I just smiled and told him I would do my best. It wasn't that I didn't believe such love existed; I just wasn't convinced it was in my father's repertoire.

Once Ari was done eating, we retired to the library. It was a spacious room, filled with books on magick and the occult, on history, philosophy, religion, mythology, and any other topic my father (and in later years, I) had deemed relevant to his (now our) work. There were other things as well: shelves of mystical objects, crystals, and alchemical ingredients; a variety of ancient skulls; a wall of ritual knives and a rack of swords engraved with runes.

There were also less useful things that my father simply enjoyed collecting: an entire case filled with dead butterflies (lepidoptery being among his numerous hobbies), a variety of antique scientific apparatuses, and an array of outdated maps and globes.

It was a collection that had taken centuries to build, and that my father continued to curate even now. Ari said it was both fascinating and a little creepy—like a fantastical serial killer's lair.

I'd refrained from pointing out that, to a certain extent, that's exactly what it was. My father might prefer to avoid unnecessary violence, but his hands were not bloodless, by any means.

Neither were mine.

There were things I'd done under the direction of the Custodians that I had not told Ari about, even now. I preferred to leave such things in the past, and to forget.

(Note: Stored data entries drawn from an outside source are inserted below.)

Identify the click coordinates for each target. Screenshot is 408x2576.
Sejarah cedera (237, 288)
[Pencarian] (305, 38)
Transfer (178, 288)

Leading us to a group of chairs situated below the windows, my father invited us to sit. He himself remained on his feet, standing with his back to us and staring out at the courtyard on the other side of the glass. Being on the lowest floor, the library did not have the best view, but looked out on a small, private space with dark, moss-covered stones, a small pool of water filled by a natural spring, and a tree with a gnarled trunk and delicate, fiery red leaves. Some of these had already fallen into the dark water at its base, like drops of blood.

I had not been a vampire long enough to have my father's sense of time—to stretch a moment into an eternity, or to let days pass like minutes—and he was trying my patience.